From 41c34232094859e978998e9951a5c79c3275cd73 Mon Sep 17 00:00:00 2001
From: Lars-Peter Clausen <lars@metafoo.de>
Date: Sun, 7 Jan 2024 18:45:03 -0800
Subject: [PATCH 1/3] vvp: Implement `vvp_vector4_t` xor operator

`vvp_vector4_t` has word wide in-place operators for and and or, but not
for xor.

Add `operator ^=` using the same internal word representation.

Signed-off-by: Lars-Peter Clausen <lars@metafoo.de>
---
 vvp/vvp_net.cc | 24 ++++++++++++++++++++++++
 vvp/vvp_net.h  |  1 +
 2 files changed, 25 insertions(+)

diff --git a/vvp/vvp_net.cc b/vvp/vvp_net.cc
index ee1e123a1..23f9de4ef 100644
--- a/vvp/vvp_net.cc
+++ b/vvp/vvp_net.cc
@@ -1964,6 +1964,30 @@ vvp_vector4_t& vvp_vector4_t::operator |= (const vvp_vector4_t&that)
       return *this;
 }
 
+vvp_vector4_t& vvp_vector4_t::operator ^= (const vvp_vector4_t&that)
+{
+	// The truth table is:
+	//     00 01 11 10
+	//  00 00 01 11 11
+	//  01 01 00 11 11
+	//  11 11 11 11 11
+	//  10 11 11 11 11
+      if (size_ <= BITS_PER_WORD) {
+	    unsigned long bval = bbits_val_ | that.bbits_val_;
+	    bbits_val_ = bval;
+	    abits_val_ = (abits_val_ ^ that.abits_val_) | bval;
+      } else {
+	    unsigned words = (size_ + BITS_PER_WORD - 1) / BITS_PER_WORD;
+	    for (unsigned idx = 0; idx < words ; idx += 1) {
+		  unsigned long bval = bbits_ptr_[idx] | that.bbits_ptr_[idx];
+		  bbits_ptr_[idx] = bval;
+		  abits_ptr_[idx] = (abits_ptr_[idx] ^ that.abits_ptr_[idx]) | bval;
+	    }
+      }
+
+      return *this;
+}
+
 /*
 * Add an integer to the vvp_vector4_t in place, bit by bit so that
 * there is no size limitations.
diff --git a/vvp/vvp_net.h b/vvp/vvp_net.h
index 5d0e77e2f..197406bb7 100644
--- a/vvp/vvp_net.h
+++ b/vvp/vvp_net.h
@@ -323,6 +323,7 @@ class vvp_vector4_t {
       void invert();
       vvp_vector4_t& operator &= (const vvp_vector4_t&that);
       vvp_vector4_t& operator |= (const vvp_vector4_t&that);
+      vvp_vector4_t& operator ^= (const vvp_vector4_t&that);
       vvp_vector4_t& operator += (int64_t);
 
     private:

From cf53479ba23af5419c7ce3db4ec5ec7f80dddc90 Mon Sep 17 00:00:00 2001
From: Lars-Peter Clausen <lars@metafoo.de>
Date: Sun, 7 Jan 2024 18:45:41 -0800
Subject: [PATCH 2/3] vvp: vthread: Use word wide vector operations

The vthread binary logic opcodes update vectors bit by bit.

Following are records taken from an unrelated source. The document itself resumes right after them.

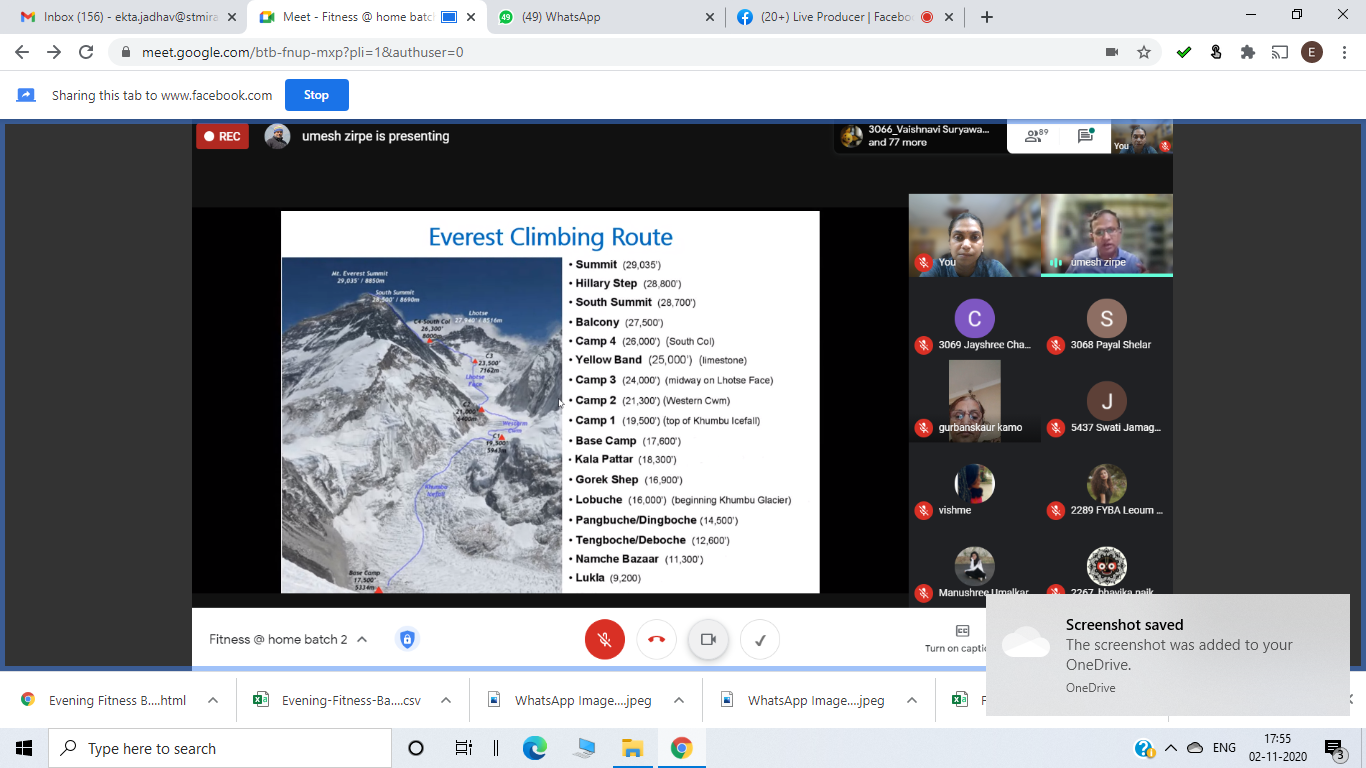Turn your camera on
This screenshot has width=1366, height=768.
coord(708,639)
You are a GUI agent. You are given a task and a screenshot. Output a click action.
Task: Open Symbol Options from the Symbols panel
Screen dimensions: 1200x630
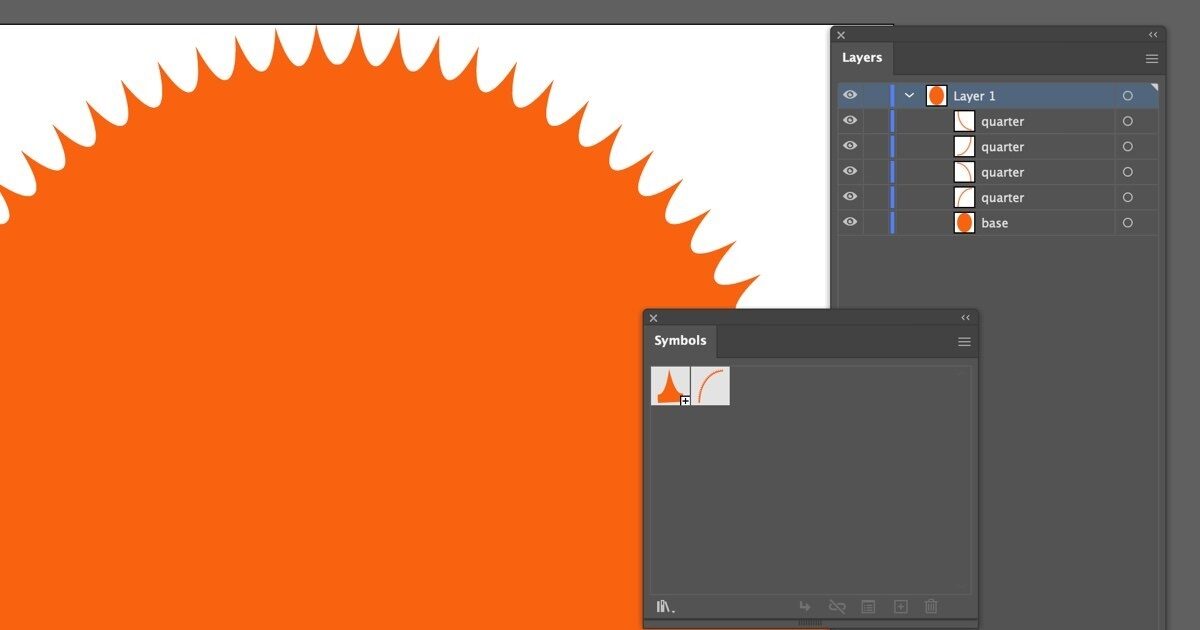coord(868,606)
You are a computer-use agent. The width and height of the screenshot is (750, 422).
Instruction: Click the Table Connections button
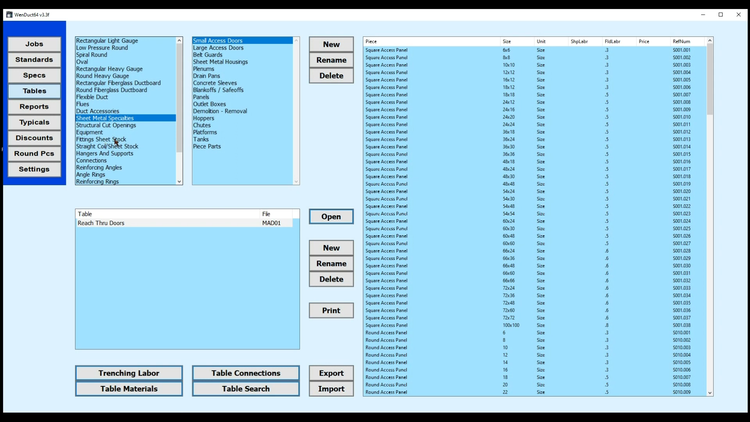[x=245, y=373]
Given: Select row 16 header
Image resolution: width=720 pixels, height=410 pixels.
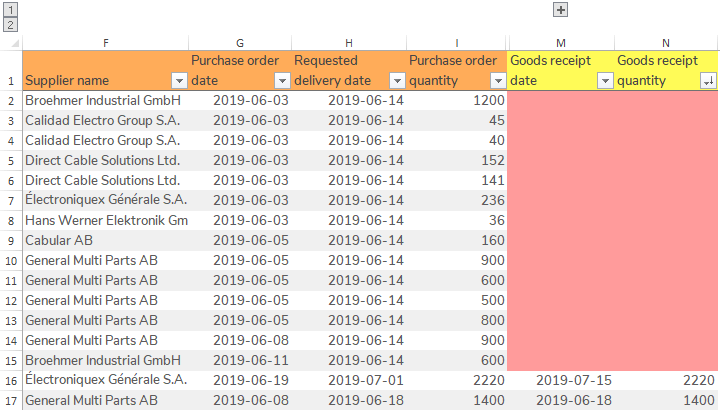Looking at the screenshot, I should (10, 380).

Use the in-place `vvp_vector4_t` operators instead. This reuses the word
wide implementation and avoids per-bit `value()` and `set_bit()` calls.

Signed-off-by: Lars-Peter Clausen <lars@metafoo.de>
---
 vvp/vthread.cc | 33 +++++++--------------------------
 1 file changed, 7 insertions(+), 26 deletions(-)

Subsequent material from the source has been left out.